RECORDS SUPPLIED ->
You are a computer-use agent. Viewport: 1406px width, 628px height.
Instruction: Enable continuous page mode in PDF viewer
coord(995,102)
* * *
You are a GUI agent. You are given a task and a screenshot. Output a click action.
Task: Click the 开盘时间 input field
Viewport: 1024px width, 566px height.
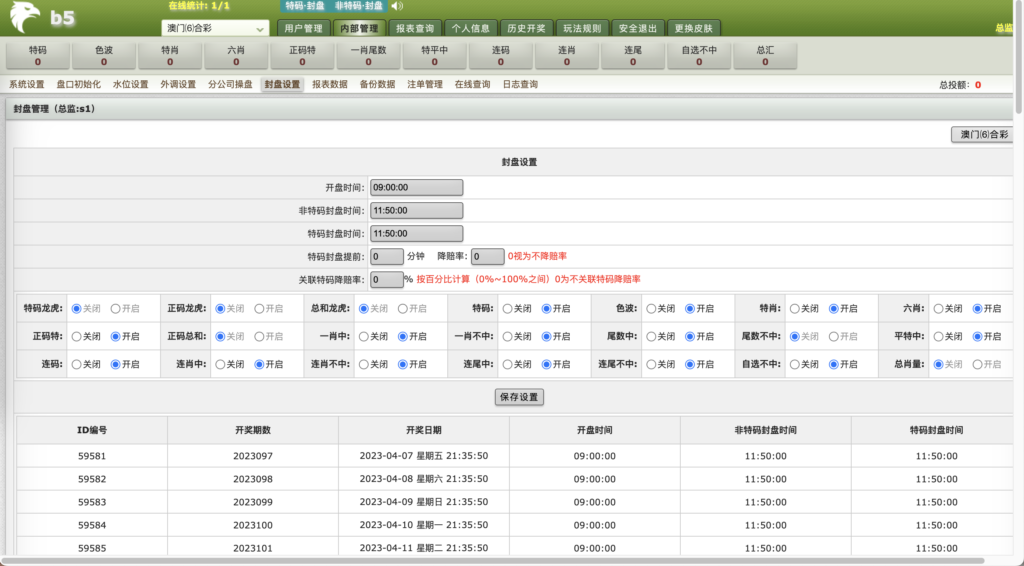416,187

PROBLEM DESCRIPTION -> Go line by line through the data, copying each one that contains the word "agent".

RESULT ->
You are a computer-use agent. Viewport: 1406px width, 628px height.
You are a GUI agent. You are given a task and a screenshot. Output a click action.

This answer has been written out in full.